- Abbreviation: YEŞİLLER
- Leader: Özlem Teke Taşdemir (female spokesperson) Koray Doğan Urbarlı (male spokesperson)
- Founded: 21 September 2020 30 June 2002 (First incarnation)
- Dissolved: 25 November 2012 (First incarnation)
- Split from: Green Left Party
- Headquarters: Ankara
- Ideology: Green politics Ecofeminism LGBT rights
- Political position: Centre-left
- Colours: Green
- Slogan: «Our house is burning! We will put this fire out!» (Turkish: «Evimiz yanıyor! Bu yangını söndüreceğiz!»)

Website
- yesiller.org.tr

= Greens Party (Turkey) =

The Greens Party (Yeşiller Partisi also Yeşiller for short) or Green Party is a green party in Turkey founded in 2020. The Interior Ministry blocked the party from standing in the 2023 elections.

== History ==
Greens Party (Yeşiller Partisi) (website yesiller.org) was a green liberal party in Turkey. Being the 57th political party of Turkey, it was established on 30 June 2008 after years of preparation since 2002.

A green party with the same name was established prior to its establishment in 1988 (its founding President was former Health Minister Celal Ertuğ (in Turkish)). The latter was closed down in 1994, and its third and last President was Aydın Ayas, who took the eco-liberal turn for the party.

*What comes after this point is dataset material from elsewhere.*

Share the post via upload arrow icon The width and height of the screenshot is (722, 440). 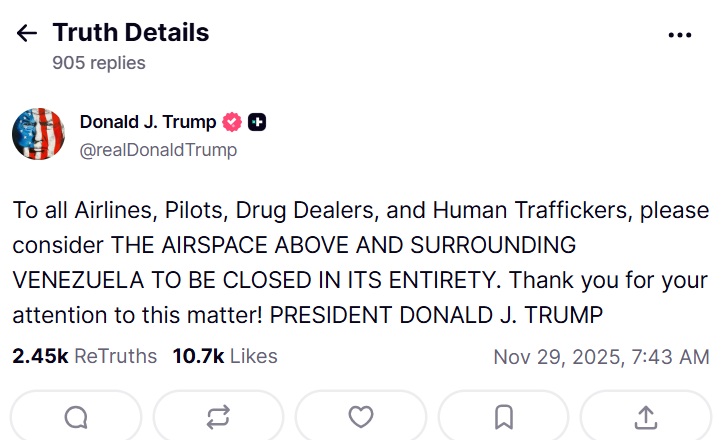pyautogui.click(x=646, y=417)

Greens maintained local branches and initiatives in Istanbul, Ankara, İzmir, Bursa, Tekirdağ, and Antalya. Greens were known as the Greens of Turkey (Türkiye'nin Yeşilleri, Yeşiller Partisi) prior to the founding of the party. The party held its first general congress on 6 June 2010.

In November 2012, it merged with the Equality and Democracy Party to form the Greens and the Left Party of the Future, YSGP for short. The party is one of the participants in the Peoples' Democratic Congress, a political initiative instrumental in founding the Peoples' Democratic Party in 2012. The Greens, along with feminists, left YSGP en masse in 2016, citing its lack of democratic decision making practices.

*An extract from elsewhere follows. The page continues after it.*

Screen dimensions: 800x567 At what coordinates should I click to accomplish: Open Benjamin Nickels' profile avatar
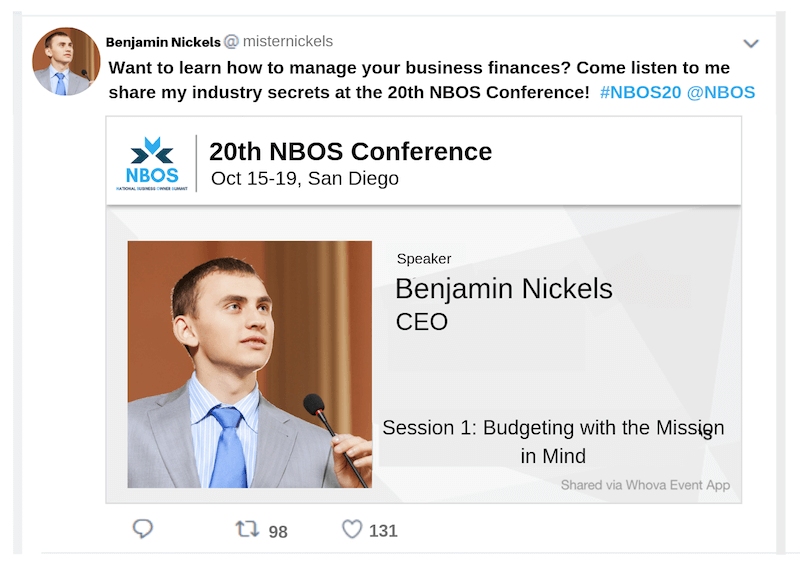tap(66, 62)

After the splitting, Yeşil Siyaset Meclisi was founded with the idea of founding a green party again one day. After four years of preparation, Yeşiller Partisi was founded on 21 September 2020 again with 110 founding members; 55 of these members were women and 55 were men.

In 2020, the Greens submitted documents to the Ministry of the Interior to register their status as a political party, so their name could be written on ballot papers. In 2021 the Greens filed a lawsuit against the ministry over the delay in providing the receipt stipulated in the Political Parties Law. In February 2023, the Ankara 8th Administrative Court ruled that the Interior Ministry must issue the receipt.

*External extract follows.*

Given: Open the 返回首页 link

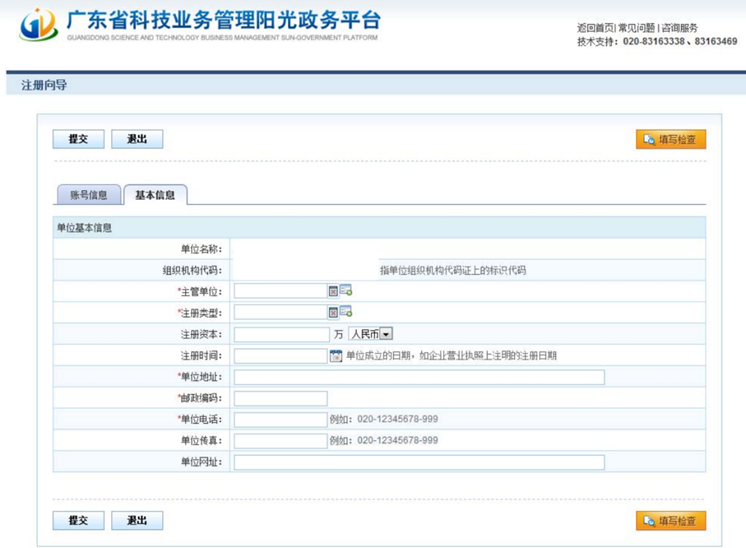Looking at the screenshot, I should [596, 28].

The party endorsed Kemal Kılıçdaroğlu for the 2023 Turkish presidential election. For the parliamentary elections, on the other hand, the party established an electoral alliance with the Workers' Party of Turkey (TİP), and its spokerpersons, Özlem Taşdemir Teke and Koray Doğan Urbarlı, decided to run as candidates on TİP's lists.

== Party programme ==

- Carbon-free economy: Greens say that fossil fuel dependency is the main cause of the climate change that has shaken political and social structures, and economic dynamics around the world; and of climate change in Turkey. They aim to stop all fossil fuel use by 2050 and reduce the nation's greenhouse gas emissions to net zero. In order to achieve this Greens encourage responsible use of the nation's solar energy and wind power and phasing out the use of coal in Turkey.
- Green New Deal: Greens aim for a total transformation of the economy of Turkey by supporting the nation's energy and transport infrastructure change, energy efficiency, creating good jobs, increasing the quality of life, cooperatives, sustainable tourism in Turkey, small scale agriculture in Turkey, care services, alternative and informal jobs.
- Water as a right for all: Greens say that water is a commons that belongs to all humans, other living beings and future generations. Greens will develop policies that will repair the broken hydrological cycle and foster water conservation in agricultural, domestic and industrial domains.
- Good, Clean, Healthy Food for All: Greens will ban pesticides which put the country's biodiversity, natural resources, human and animal lives at risk. They aim to create a support system to prevent the farmers dependency on companies and pesticides, and focus on preventing the depletion of natural resources, soil degradation, deforestation and desertification through holistic, restorative and sustainable agricultural practices.
- Gender and Sexuality: Greens say that gender and sexuality in the country is an area of rights, equality and freedom and set out to displace the patriarchal ideology and make structural and relational change in order to achieve liberation for all individuals, women, men and LGBTQI+ through equal citizenship.